Dazu haben wir 5 Fragen an… Theresa Bauer.
(1) Wo beginnt für Sie “politisches Engagement von Unternehmen” und an welche Beispiele denken Sie?
Theresa Bauer: Politisches Engagement beginnt dort, wo Unternehmen versuchen, regulatorische oder politische Entscheidungsprozesse zu beeinflussen – unabhängig davon, ob dies formal als Lobbying bezeichnet wird oder informell über Beratung, Datenbereitstellung, Öffentlichkeitsarbeit oder Koalitionsbildung erfolgt. Politisches Engagement ist damit nicht nur die direkte Einflussnahme gegenüber Gesetzgebenden, sondern umfasst sämtliche strategischen Aktivitäten, die darauf abzielen, politische Rahmenbedingungen im Sinne unternehmerischer Interessen zu gestalten. Beispiele reichen von Positionspapieren zu Umweltschutzstandards über Mitarbeit in Branchenverbänden bis hin zu direkten Gesprächen mit politischen Entscheidungsträgern oder öffentlichkeitswirksamen Kampagnen. Zugleich umfasst politisches Engagement zunehmend Kooperationen mit zivilgesellschaftlichen Akteuren – etwa in Fragen des Klimaschutzes oder der digitalen Rechte -, da diese Konstellationen die politische Wirksamkeit unternehmensseitiger Positionen verstärken können. Politisches Engagement wird damit zu einem breiten Handlungsfeld, das weit über traditionelle Interessenvertretung hinausgeht und erhebliche gesellschaftliche Gestaltungskraft entwickelt. Entscheidend ist daher, ob dieses Engagement konsistent mit den eigenen Verantwortungserklärungen und den Erwartungen der betroffenen Anspruchsgruppen erfolgt.

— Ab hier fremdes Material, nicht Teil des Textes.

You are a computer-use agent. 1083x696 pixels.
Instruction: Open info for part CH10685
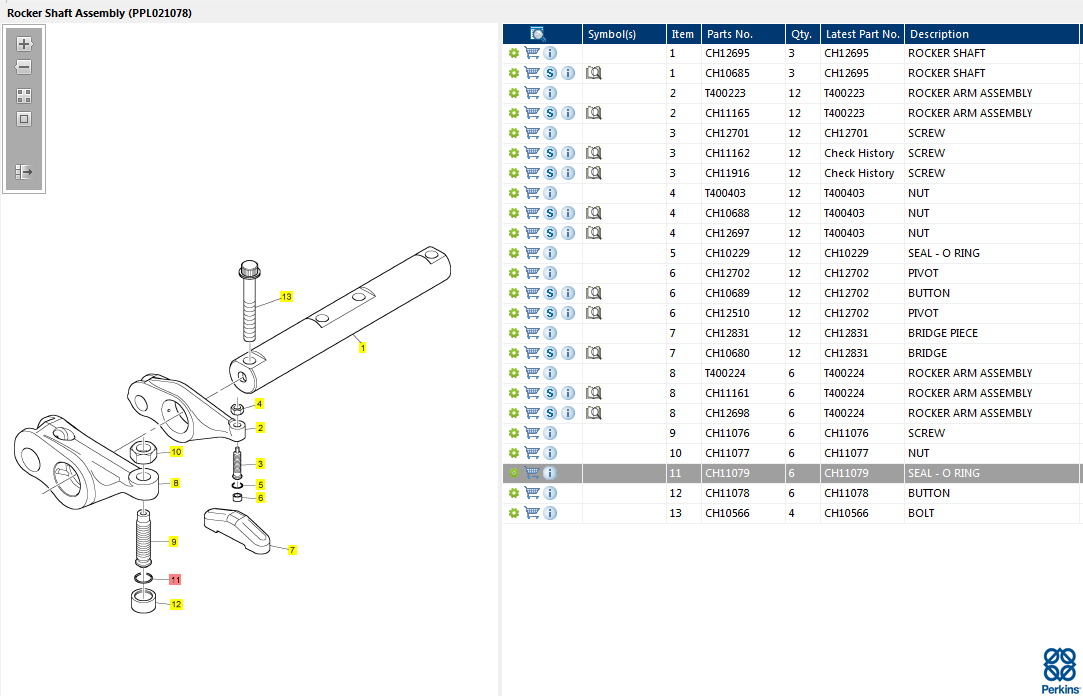coord(568,73)
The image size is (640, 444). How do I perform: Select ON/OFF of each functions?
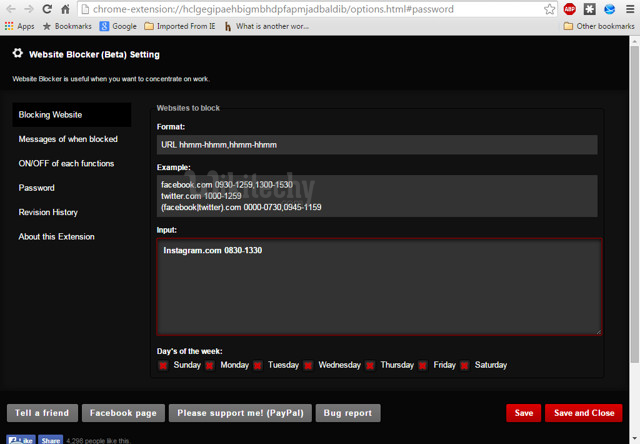pos(66,163)
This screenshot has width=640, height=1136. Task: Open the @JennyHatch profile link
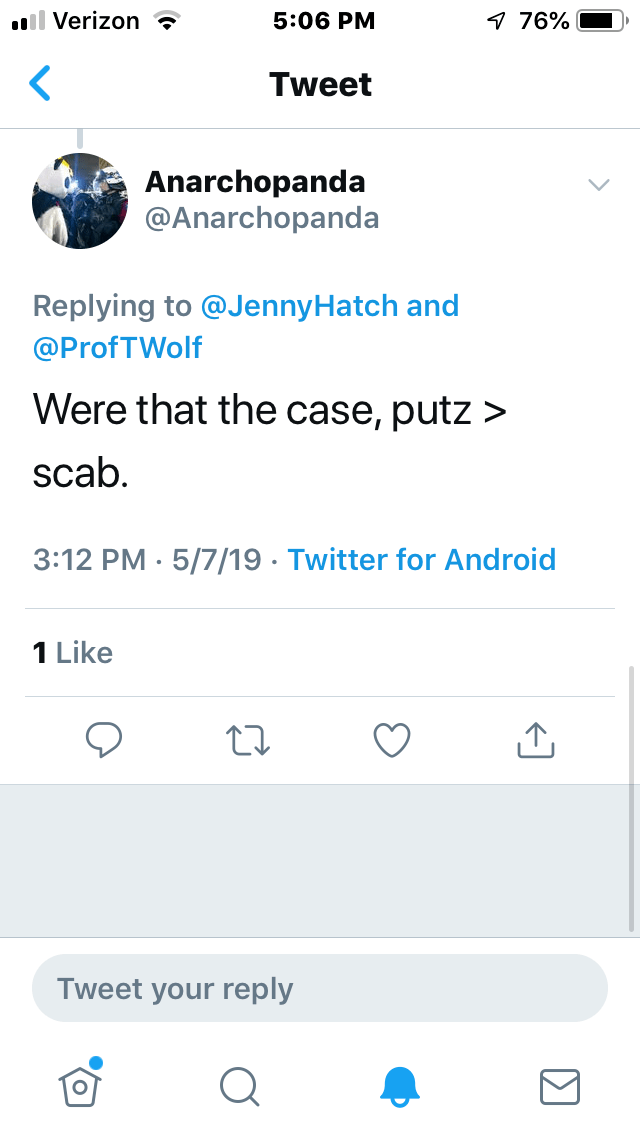click(301, 306)
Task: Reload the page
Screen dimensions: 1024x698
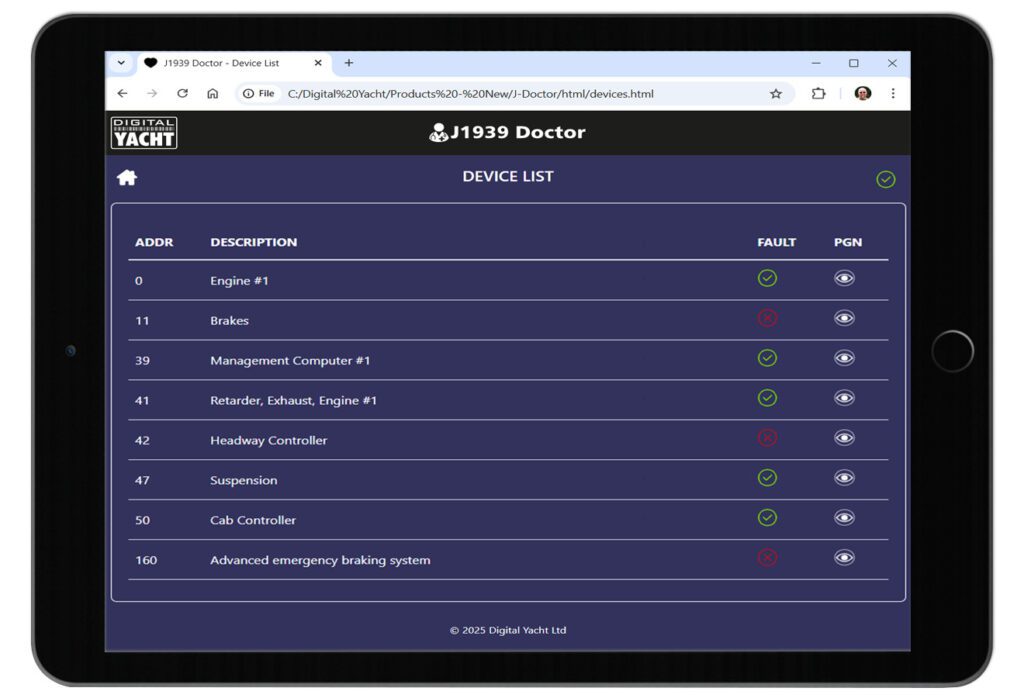Action: (182, 94)
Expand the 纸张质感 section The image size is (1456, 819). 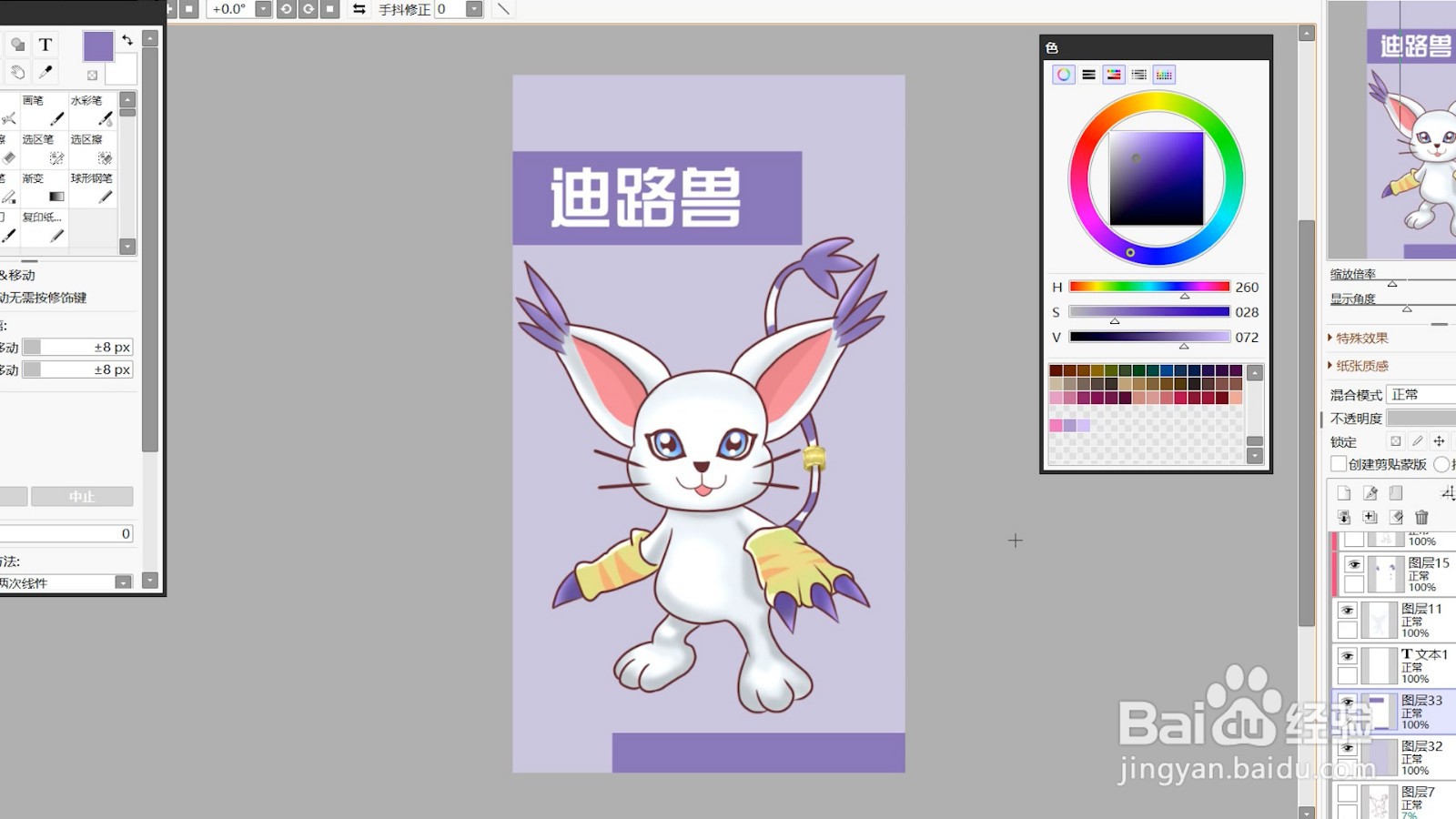tap(1360, 365)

(2) Wie ist es aus Ihrer Sicht um die Legitimität des politischen Engagements von Unternehmen bestellt? Was ist angemessen und was nicht?
Theresa Bauer: Unternehmen verfügen über kein demokratisches Mandat und sind dennoch in der Lage, politischen Entscheidungsprozessen erheblichen Einfluss zu verleihen. Politisches Engagement ist grundsätzlich legitim, sofern es zur informierten Gesetzgebung beiträgt, Transparenz gewährleistet und sich nicht auf die Durchsetzung partikularer Vorteile auf Kosten gesellschaftlicher Interessen reduziert. Angemessen ist politisches Engagement dort, wo unternehmerische Expertise in komplexen Regulierungsfragen einen sachlichen Mehrwert bietet, Interessen verschiedener Stakeholder einbezieht und nicht im Widerspruch zu eigenen sozialen oder ökologischen Selbstverpflichtungen steht. Unangemessen wird es, wenn Unternehmen ihre strukturelle Macht nutzen, um demokratische Aushandlungen zu verzerren – etwa durch selektive Informationsweitergabe, Drohkulissen oder intransparente Einflusskanäle. Legitimität entsteht somit nicht allein durch formale Rechtmäßigkeit, sondern durch die Orientierung an normativen Prinzipien von Kohärenz, Fairness und Verantwortlichkeit. Politisches Engagement ist nur dann gerechtfertigt, wenn es die Funktionsfähigkeit demokratischer Verfahren respektiert und zu ausgewogenen, gesellschaftlich tragfähigen Entscheidungen beiträgt.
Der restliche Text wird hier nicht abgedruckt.